A l’approche du mois de ramadan, le même débat est relancé par l’opinion publique concernant le droit, ou non, aux non-jeûneurs de manger en public. La question de l’ouverture des cafés, restaurants et établissements servant des boissons alcoolisées aux Tunisiens durant le mois du jeûne est au cœur des débats. Que prévoit au juste la loi ?

 

Le début du mois de ramadan vient d’être annoncé ce soir par le mufti de la République au jeudi 17 mai 2018. Comme chaque année, l’approche du mois de ramadan suscite une question pourtant simple. Que prévoit la loi contre les non-jeûneurs ? En théorie, rien du tout. Il n’existe, en effet, dans la loi tunisienne aucun texte de loi qui sanctionne le fait de manger en public durant le mois de ramadan. Pourtant, les Tunisiens ayant ouvertement exprimé leur droit de ne pas observer le jeûne durant le mois de ramadan, sont soumis à un parcours du combattant pour trouver un lieu de restauration ouvert durant ce mois.

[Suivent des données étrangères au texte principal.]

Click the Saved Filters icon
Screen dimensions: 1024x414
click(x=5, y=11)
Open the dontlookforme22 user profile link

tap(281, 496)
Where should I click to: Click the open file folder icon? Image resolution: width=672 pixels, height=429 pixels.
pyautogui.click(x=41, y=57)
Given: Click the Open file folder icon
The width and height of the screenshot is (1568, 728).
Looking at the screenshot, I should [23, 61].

En cause, une circulaire datant de 1981, dite circulaire Mzali qui préconisait, notamment, la fermeture des cafés et restaurants durant le mois de ramadan ainsi que l’interdiction de vente de boissons alcoolisées aux Tunisiens. Elle appelait également à « décourager » les Tunisiens dits « musulmans » de consommer de l’alcool dans les établissements dans lesquels ils se présentaient. Une circulaire datant de l’époque où le pouvoir essayait de caresser les islamistes dans le sens du poil et laissait donc la porte ouverte aux interprétations les plus conservatrices de l’islam. Circulaire qui a pourtant été annulée, à l’époque, quelques jours après sa parution, sur décision du chef de l’Etat, à l’époque, Habib Bourguiba.

Aujourd’hui, cette circulaire contredit clairement la constitution tunisienne qui énonce, dans son article 6, que « l’État est gardien de la religion. Il garantit la liberté de croyance, de conscience et le libre exercice des cultes […] L’Etat s’engage à diffuser les valeurs de modération et de tolérance, à protéger les sacrés et à interdire d’y porter atteinte, comme il s’engage à interdire les campagnes d’accusation d’apostasie et l’incitation à la haine et à la violence. Il s’engage également à s’y opposer ».

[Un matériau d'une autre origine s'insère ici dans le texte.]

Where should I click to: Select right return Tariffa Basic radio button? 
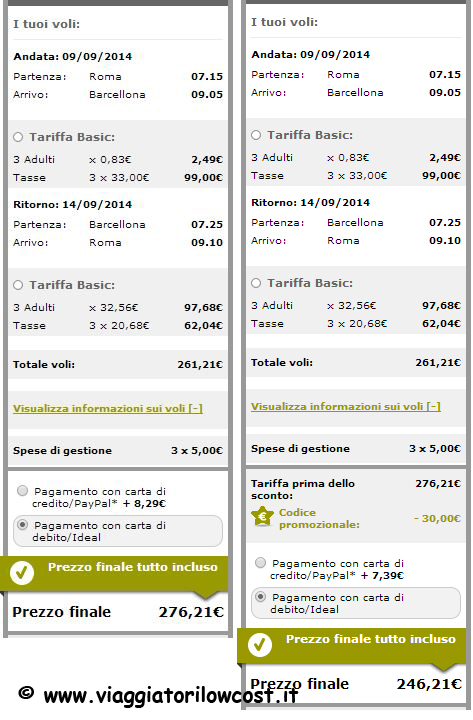(x=256, y=283)
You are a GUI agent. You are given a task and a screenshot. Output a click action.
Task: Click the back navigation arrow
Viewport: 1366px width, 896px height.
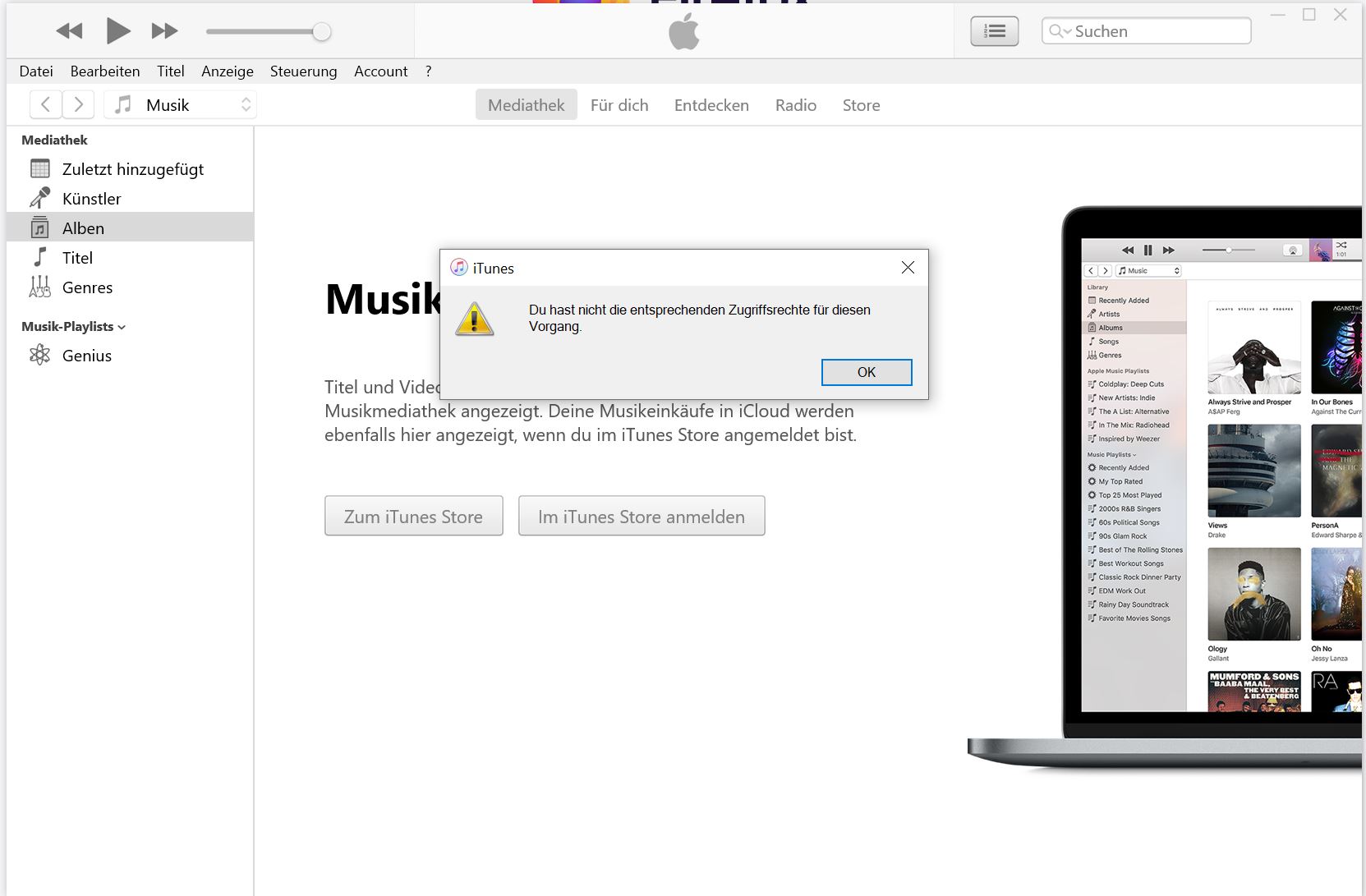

Mais si cette circulaire est clairement anti-constitutionnelle, elle continue à être servie chaque année sous couvert de protection contre « les atteintes au sacré » ou encore de « lutte anti-terroriste » tel a été le cas aujourd’hui.

 

En effet, dans une correspondance au Parlement, datant de novembre 2017 et rendue publique le 10 mai 2018, le ministre de l’Intérieur, Lotfi Brahem se référant à l’article premier de la constitution et soulignant en gras la partie indiquant que la Tunisie est un Etat souverain dont « l’islam est la religion », a rappelé son rôle de « protecteur du sacré et de garant de l’ordre et de la tolérance ».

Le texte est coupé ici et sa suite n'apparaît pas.